Design of thermoresponsive hydrogels by controlling the chemistry and imprinting of drug molecules within the hydrogel for enhanced loading and smart delivery of drugs

Abstract

Various drug delivery techniques have contributed significantly to medical practice. In particular, molecular imprinting is a suitable method to increase the drug-loading efficiency in limited 3D spaces, such as hydrogels. This method has recently been studied for the transdermal delivery of various therapeutic agents, but its full potential is yet to be achieved in molecular systems. In this study, thermoresponsive and molecularly imprinted hydrogels were prepared by radical polymerization with molecular imprinting using three types of drug molecules as templates. The drug templates—acyclovir (ACV), diclofenac (DFN), and doxorubicin (DXR)—were used to establish molecular correlations between molecularly imprinted hydrogels and drug molecules by using non-covalent Lewis acid–base interactions, hydrophilicity and molecular size.
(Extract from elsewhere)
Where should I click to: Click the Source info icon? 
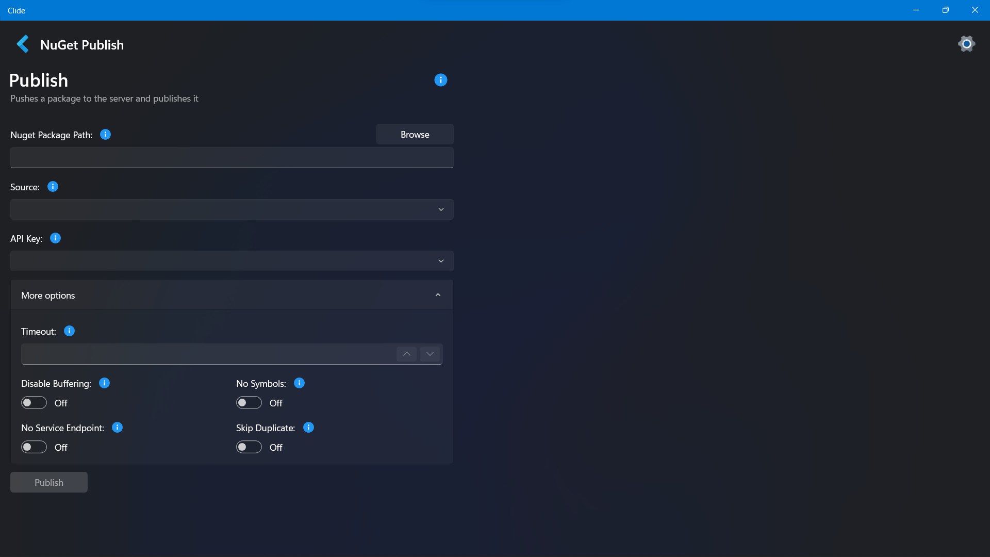tap(53, 187)
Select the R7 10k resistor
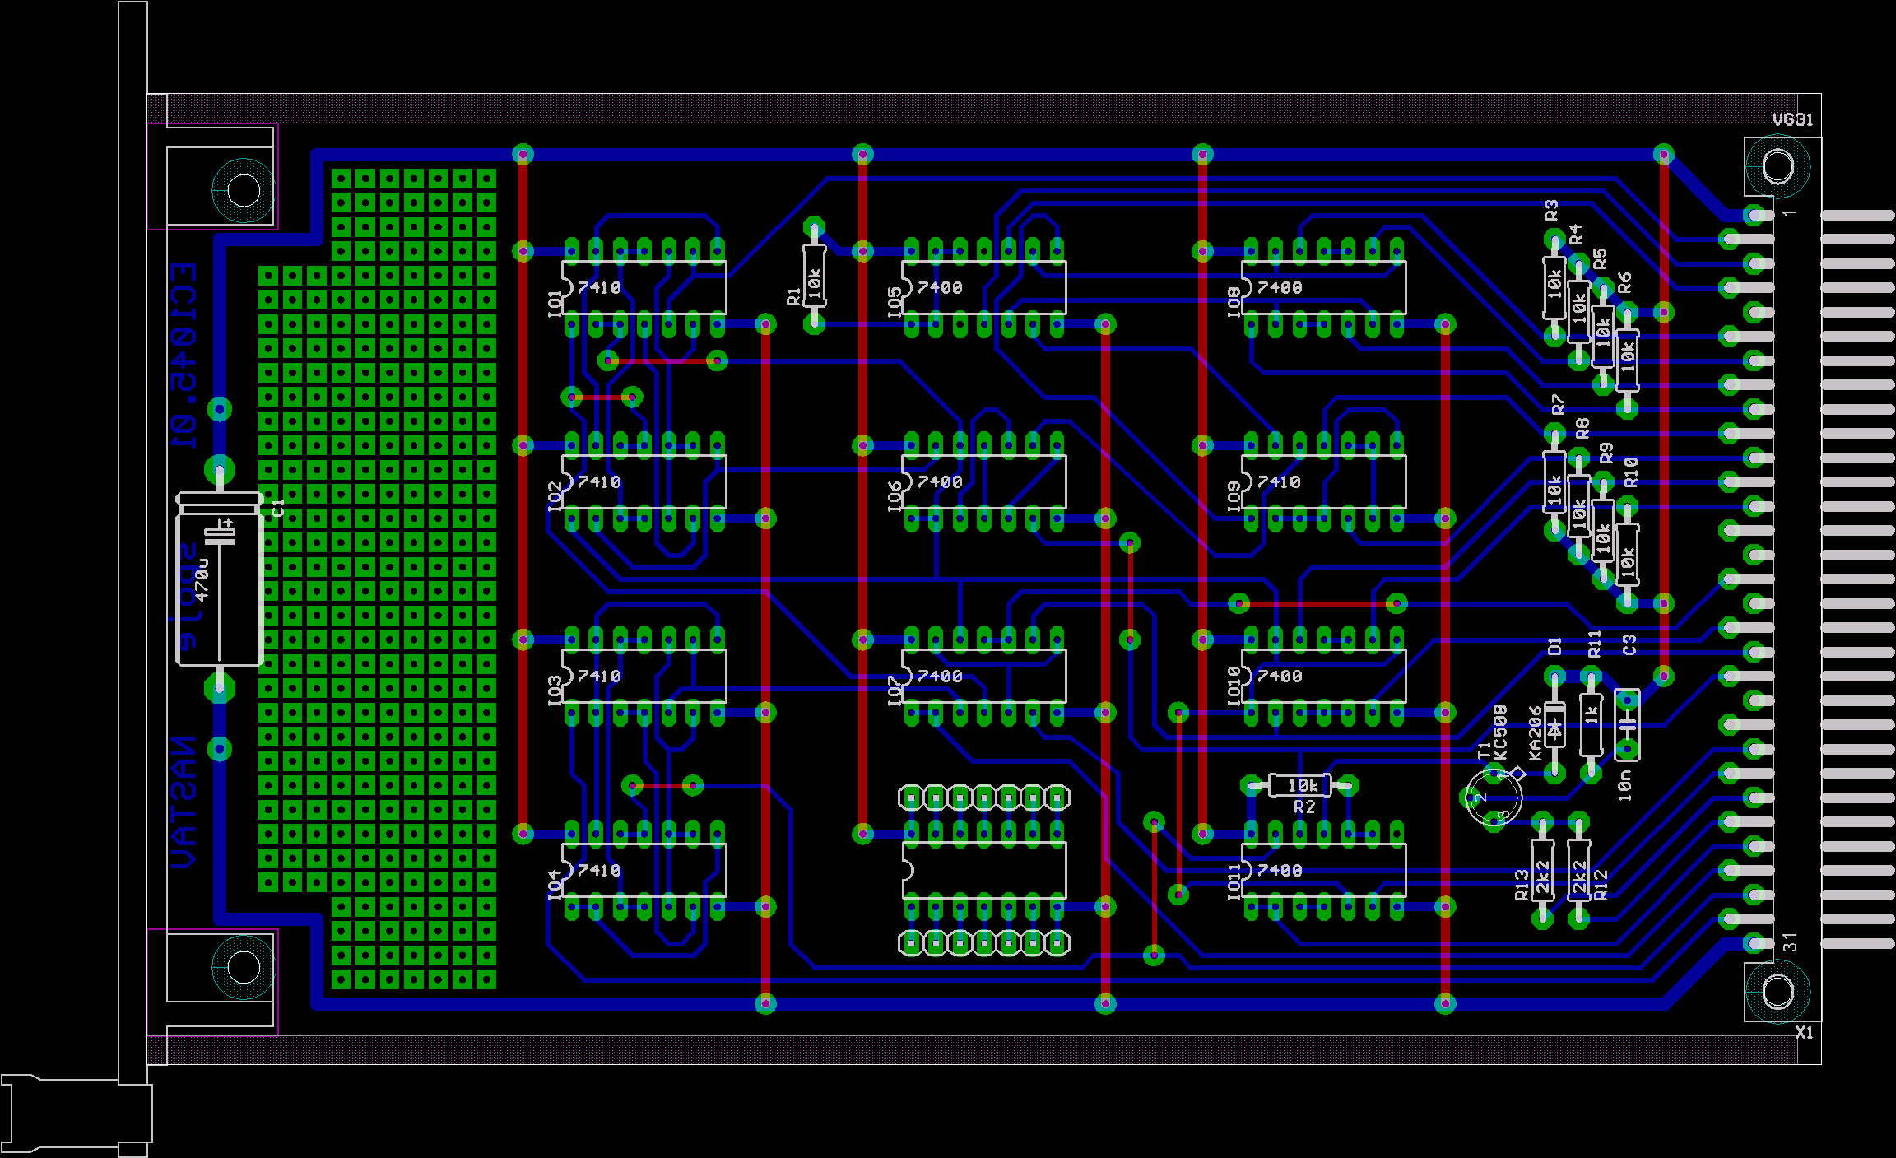This screenshot has height=1158, width=1896. click(x=1554, y=482)
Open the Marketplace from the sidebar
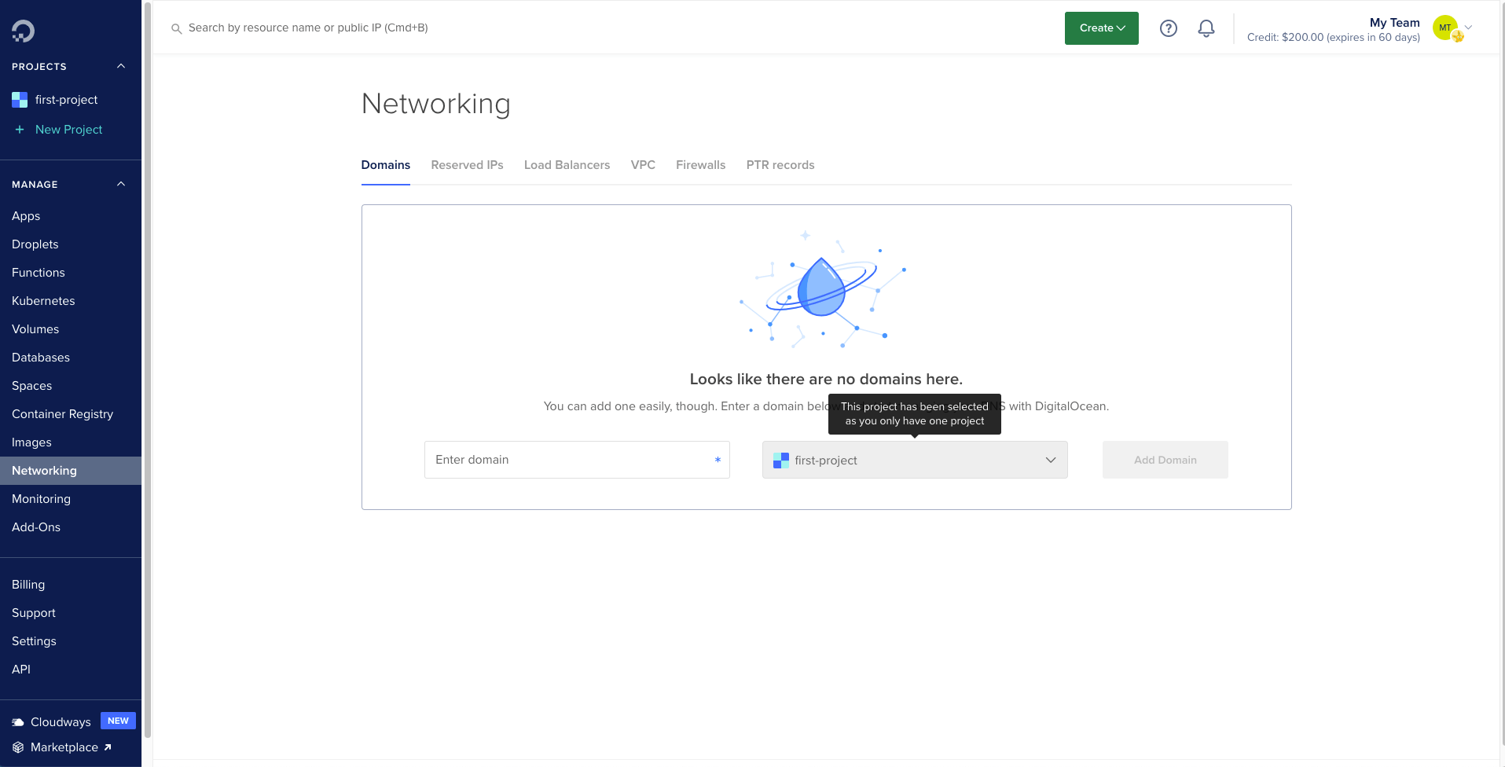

The DXR-imprinted hydrogel exhibited a much greater imprinting efficiency than ACV- and DFN-imprinted hydrogels because of the hydrophilic characteristics and large molecular size of DXR compared with the other drugs. The morphology, surface area, and swelling behavior, dependent on the temperature, were also investigated. The in vitro drug release studies performed at various temperatures revealed unique drug release profiles unlike previous thermoresponsive studies. This study demonstrated a facile strategy to construct molecularly imprinted hydrogels that exhibit thermoresponsive delivery and offer new guidelines to identify optimal combination between drugs and hydrogels.